Understanding perfect minimal hashing

Let $h$ be a hash function that takes a key $k$ from some universe of keys $U$ and maps it to some set of integers $\{ 0, 1,\dots,n-1\}$.  More formally, $\forall k \in U, h(k) \to \{0, 1, \dots, n-1\}$. In the simplest hash, we can have an array $V$ of $n$ elements. The value $h(k)$ is used as the index of that array such that $V[h(k)]$ is the value corresponding to that hash key.

The hash data structure is designed to give us average $O(1)$ time on inserting, deleting, and fetching – that is, given a key $k$ return the value $h(k)$. While an array also has these same $O(1)$ average time for inserting, deleting, and fetching, this only works if you can afford to allocate memory for every possible key.  Whereas an array has space proportional to the size of the universe of keys, a hash has space proportional to the size of keys used.

In general, the size of the universe of keys $U$ is much larger than the size of the set of buckets $n$.  That means there may be two keys that hash to the same value. $\exists x,y : x \neq y \land h(x) = h(y)$.  This is called a hash collision.  Common strategies for handling collisions include chaining, where the value stored in $V$ is a linked-list of all collied values, and open addressing, where multiple indices in $V$ are checked for a single key $k$ .

Load factor describes what percentage of hash buckets $n$ are occupied.  Assuming that the hash keys $h(k)$ are randomly distributed we will see collisions long before we hit a 100% load factor.  Even with the strategies mentioned above, we will eventually need to rehash to avoid worst-case performance. Rehashing means reconstructing the hash by picking a new hash function $h$, increasing the number of buckets $n$ or both.

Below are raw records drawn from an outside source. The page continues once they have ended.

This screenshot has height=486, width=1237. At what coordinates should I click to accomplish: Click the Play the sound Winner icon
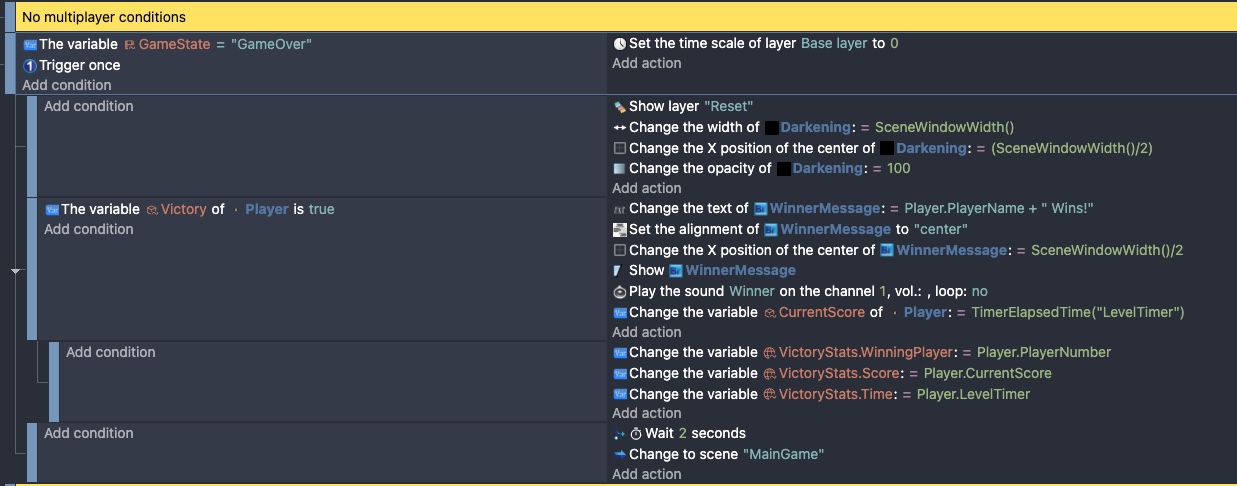[619, 292]
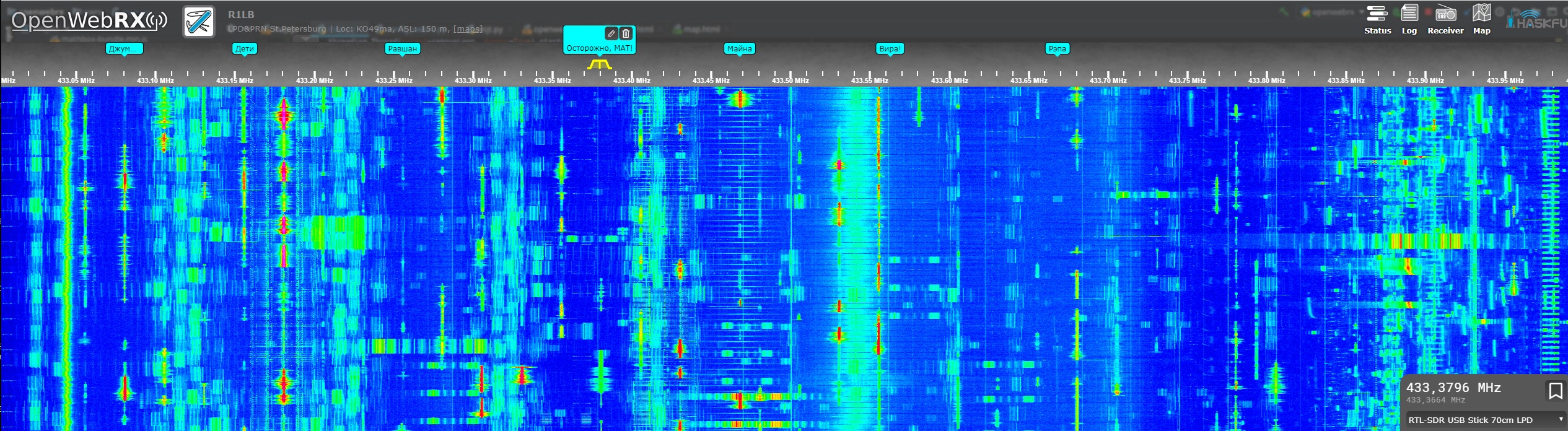Tune to the Вира! bookmark
Image resolution: width=1568 pixels, height=431 pixels.
(x=890, y=48)
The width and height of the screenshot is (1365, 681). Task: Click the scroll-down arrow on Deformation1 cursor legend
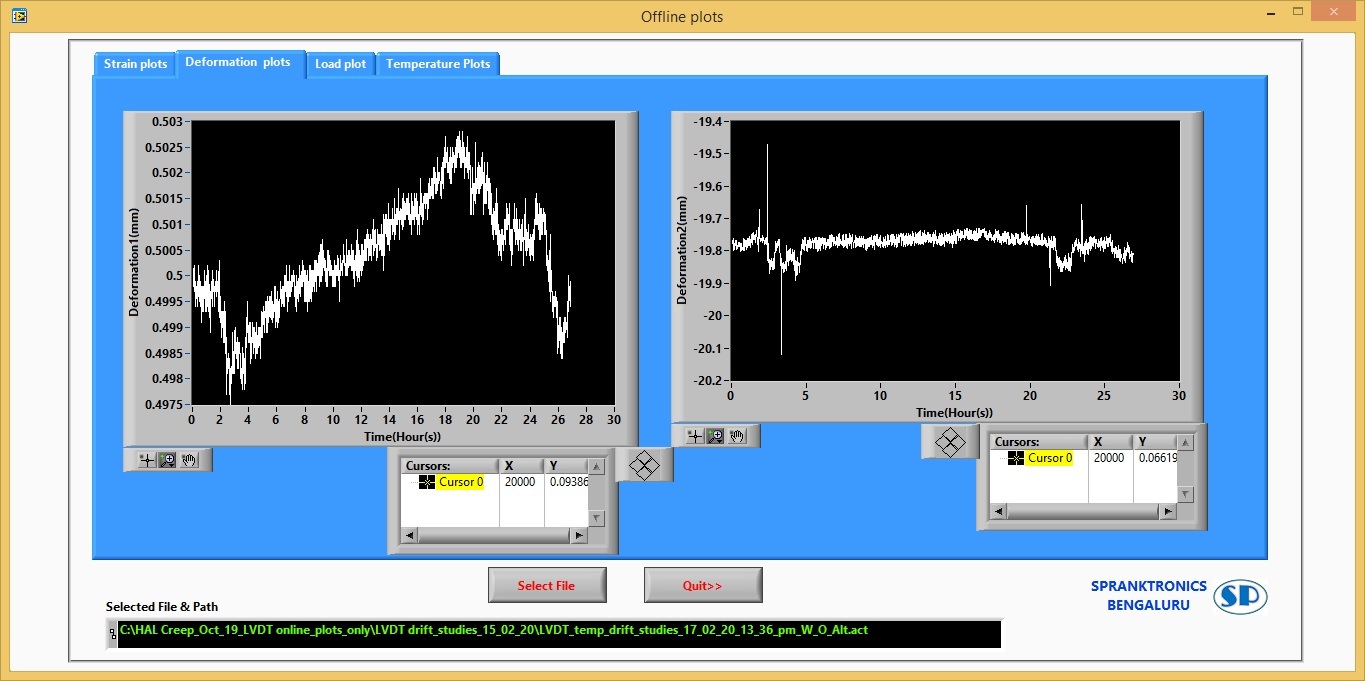tap(596, 517)
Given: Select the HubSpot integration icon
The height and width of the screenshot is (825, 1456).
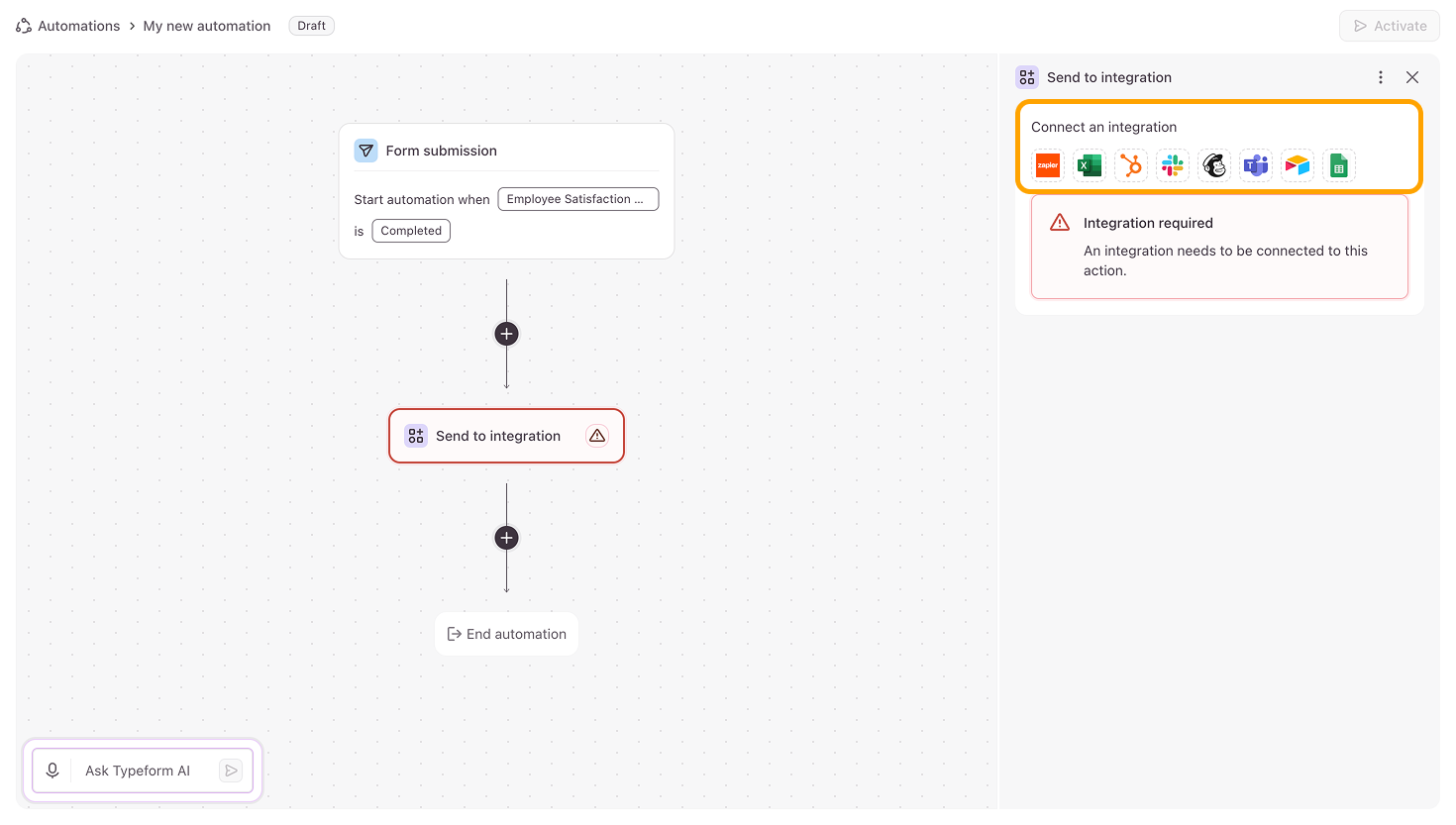Looking at the screenshot, I should (x=1131, y=165).
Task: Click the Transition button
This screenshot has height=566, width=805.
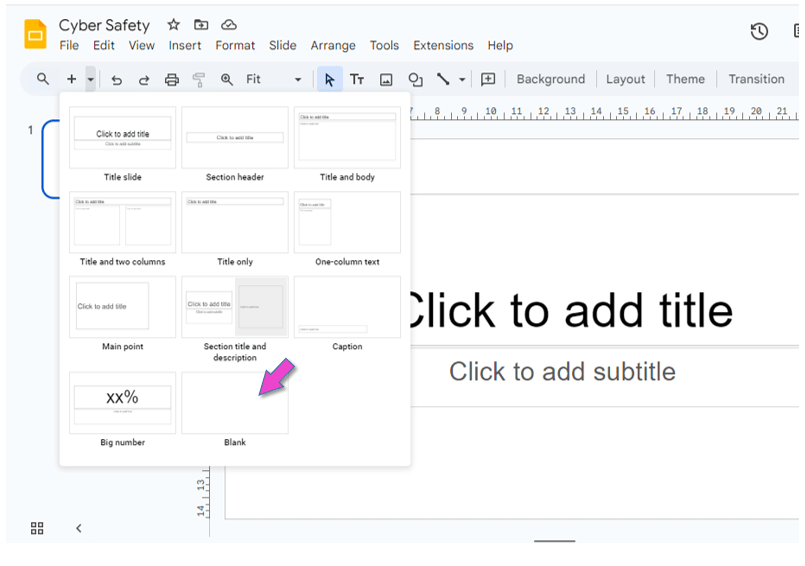Action: tap(756, 79)
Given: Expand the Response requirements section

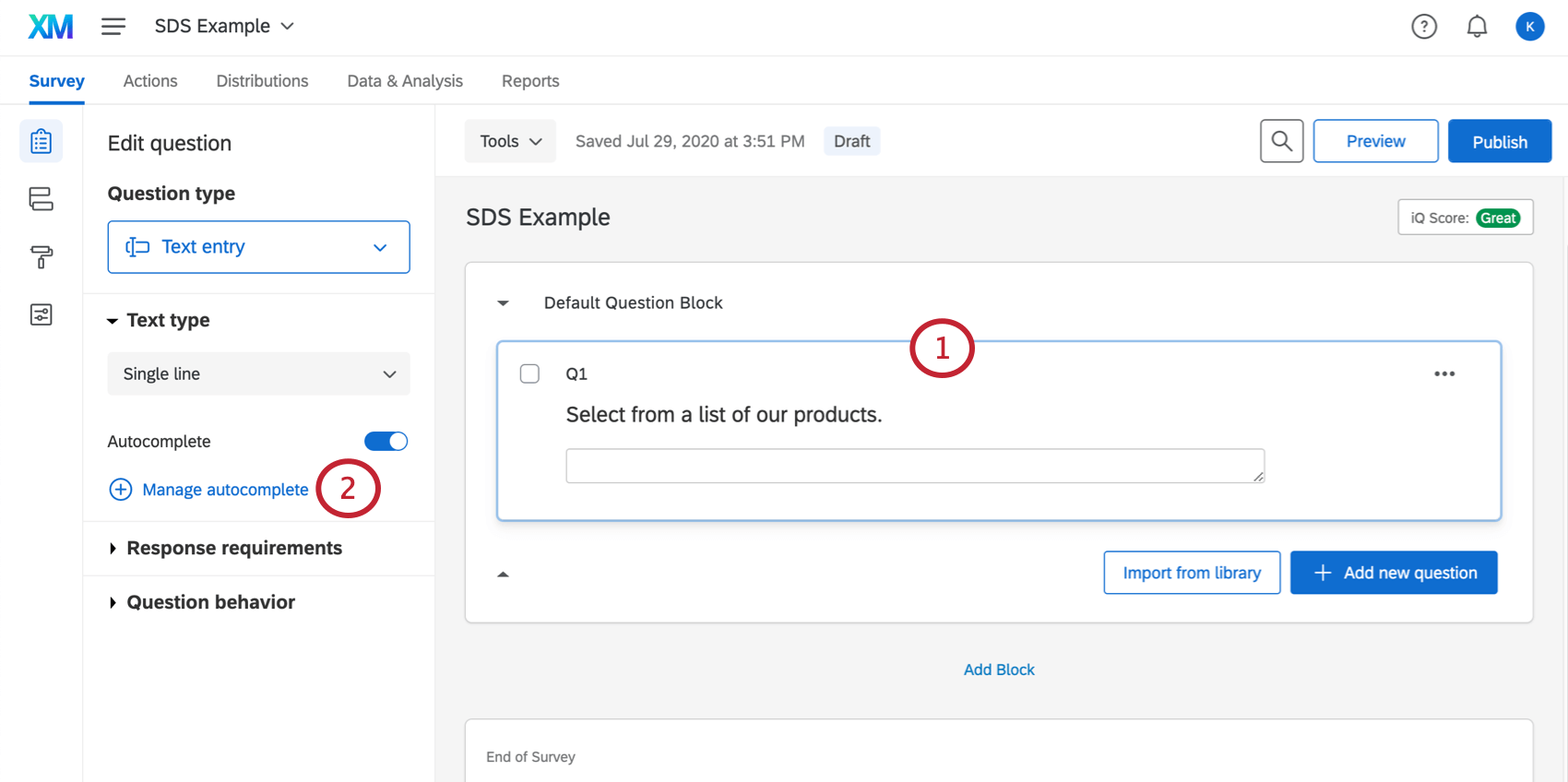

A hash is considered perfect when there are no collisions between the keys.  A hash is considered minimal when the load factor is at 100% – that is, when the number of buckets $n$ is equal to the number of keys in the hash.  A perfect minimal hash guarantees at worst-case O(1) inserting, deleting, and fetching.  If we know exactly what keys will be in the hash, we can find a hash function $h$ such that we generate a perfect minimal hash.  Finding this hash function is called perfect minimal hash function generation. One site mentions that part of his algorithm for finding perfect minimal hash functions in NP-complete.  I don’t know if this is true generally of perfect minimal hash function generation.  I’ve found two programs that will generate a perfect minimal hash function from a static set of keywords – the GNU program gperf and cmph.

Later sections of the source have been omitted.